[TEXT SEGMENT]
Understand your team’s strengths and weaknesses.
Keep in mind that any team will have its stronger and weaker areas of knowledge. As much as possible keep your team’s areas of weakness off of the critical path. Any mission critical team
weaknesses need to be shored up with internal members from the other data mart teams or from outside vendors.
Case Study: Putting the Concepts into Motion
The following case study looks to put the concepts we’ve discussed into action. This case study illustrates the iterative approach to independent data mart migration as most companies that
have independent data marts typically have a pervasive and complex situation.
Background
The XYZ company is a Fortune 500 consumer electronics firm. XYZ recently acquired a smaller company (Acme Electronics) that has a single Marketing data mart which little is known about. In
addition, XYZ is standardizing on a new order entry system in 5 years and existing batch windows for the legacy systems have reached it’s limit. XYZ’s management team is stable. well
organized, and fully supports the migration effort. Table 4 lists out the DSS specific details and Figure 4 shows the current DSS architecture.
DSS Background |
Currently have 50 – 60 business users accessing the DSS systems |
Numerous potential business users are requesting access |
Current user want many new enhancements to the existing DSS systems |
Each data mart utilizes different tools, software, and hardware |
Marketing and Finance data marts have cooperative IT and business users |
Quality Control data marts has less knowledgeable IT staff and uncooperative business users |
Little to nothing is known about the Acme Marketing data mart |
Phase One Migration
By viewing the data it is evident that the Marketing and Finance data marts share two common data sources (old and new order entry systems). In addition, the Marketing data mart has a strong
end-user community that will be highly supportive of the migration effort. In addition, both the Marketing and Finance data mart’s business users have agreed to freeze their additional
functionality requests for Phase One of the migration.
During this phase we avoided migrating the Quality Control and the Acme Marketing data marts. This occurred because of the lack of support in the Quality Control mart and all the unknowns of the
Acme Marketing mart. Figure 4 illustrates the Phase One DSS architecture.
Phase Two Migration
During this phase the operational logistical system’s data will be brought into the data warehouse and the Quality Control data mart is now being sourced directly from the enterprise data
warehouse. In addition, during this phase the Marketing and Finance teams change requests that were frozen during Phase One implementation are now being developed. Lastly, a new dependent
Accounting data mart is now being sourced from the data warehouse
Phase Three Migration
In this phase we are merging the functionality in the former Acme Electronics Marketing data mart into the existing dependent Marketing data mart. Also, additional data marts are continuing to
appear (CEO data mart).
It is important to understand that the process for migrating off of this architecture is a costly proposition, that will only gets more expensive and difficult as time goes on. Remember, as with
any disease the earlier it is detected and treatment begins the sooner the patient will become healthy. However if treatment is delayed the patient’s condition will worsen and eventually
become terminal.

[DATA BLOCK]
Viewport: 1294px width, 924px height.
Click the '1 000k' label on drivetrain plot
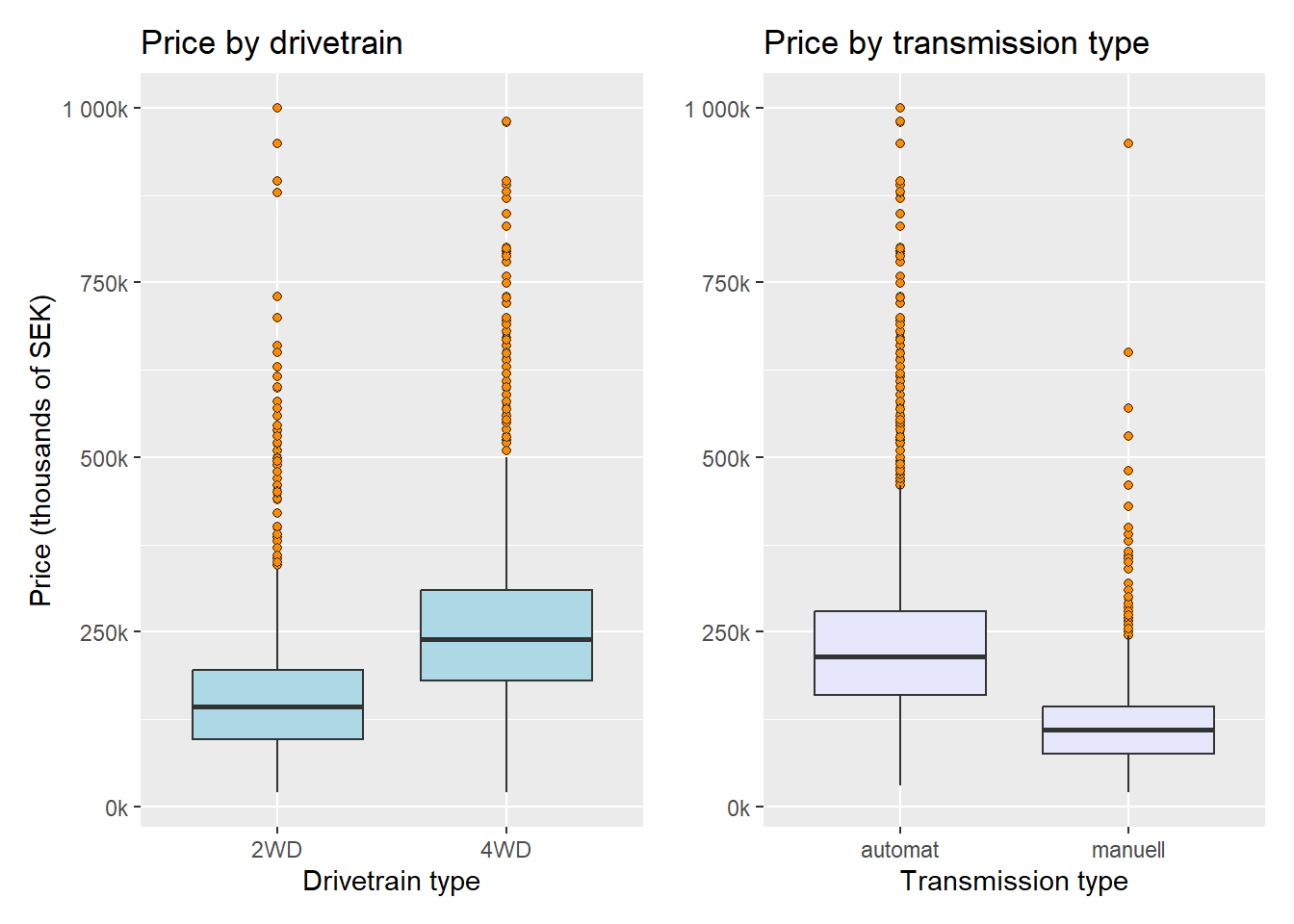pyautogui.click(x=95, y=110)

[PROBLEM] Name every data mart that the data mart migration text above mentions.

[ANSWER TO THIS EXERCISE]
Marketing data mart
Finance data mart
Quality Control data mart
Acme Marketing data mart
Accounting data mart
CEO data mart